Time disguises itself so that few of us live with awareness of death as a constant, impending fact—every second, every breath. Am I being too morbid? Or would you, if you really took that fact to heart, do as James Taylor sang: “Shower the people you love with love/show them the way that you feel”?

I am astounded by how much I miss that young woman who did what many found impossible: she really loved my quirky, mysterious, sometimes maddening kid. I get the feeling Tifani’s prodding me from the spirit world to show folks there ARE alternatives to dangerous medications. My way is to make a contribution with the creation of the Natural Mind course, and to publish my book, Lunacy Lost: Learning from Autism, Finding Green Mental Health. Almost a year since her passing, in honor of Tifani, I re-launch those efforts and this blog now.

For her, and for so many others. Toddlers plied with mind-altering stimulants or antipsychotics…pregnant mothers on antidepressants setting themselves up for birth defects in their newly born…foster children and nursing home residents heavily sedated…the innocents in other countries, victims of drug companies’ fast-and-loose clinical trials…the 1 in 5 Americans who take some form of psychiatric medication because they don’t know there are other methods backed by research and clinical experience. For these, and because the drugging is on the rise, I’m putting my unmedicated, Pharm-free shoulder to the wheel.

If knowledge is power, focused education is our ticket to change.
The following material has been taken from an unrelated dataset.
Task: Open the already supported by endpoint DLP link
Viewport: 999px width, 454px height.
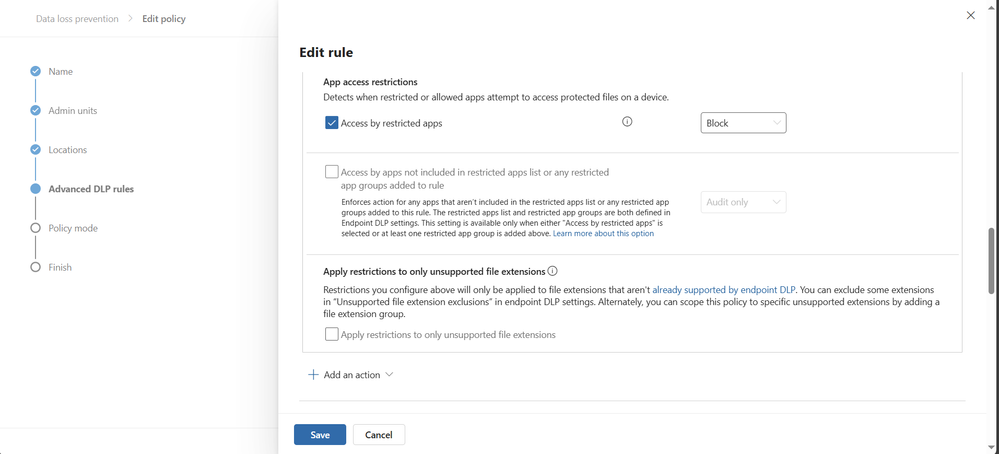Action: [724, 289]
Look outside the prescription pillbox, and you’ll find supported avenues to explore natural, mental wellness. The Natural Mind course gathers dedicated, holistic and integrative practitioners from your community to teach about nutrients, special diets, appropriate exercise, meditation, and more.

Lately the course is on hold as I’ve focused on my book, Lunacy Lost: Learning from Autism, Finding Green Mental Health. On the home stretch now, working on interior and cover design, the publisher and I are pointed toward a late April deadline for its release. Lunacy Lost will be available for purchase from Amazon.com, its own website, and local sellers who will stock it.
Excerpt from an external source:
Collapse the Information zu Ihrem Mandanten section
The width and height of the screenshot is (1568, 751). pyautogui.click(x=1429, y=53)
Coming up on the one-year anniversary of her death, I feel the presence of Tifani in the vibrant redbuds blooming, the purity of the clouds and sky after these cleansing rains. I think of her family, still stunned and unable to read past two paragraphs of this tribute, yet supportive of any remembrance of Tif. I wish them healing.

The wrong-doers in this saga form a complicated weave but it all tracks back to Celexa. Drug companies make the highest profits, violate the most government regulations, and enjoy cozy, Congressional bedfellows. Spring is here and it’s time to Occupy Psychiatry. The Tifanis of our times can become a thing of the past. Meanwhile, we mourn and miss them so.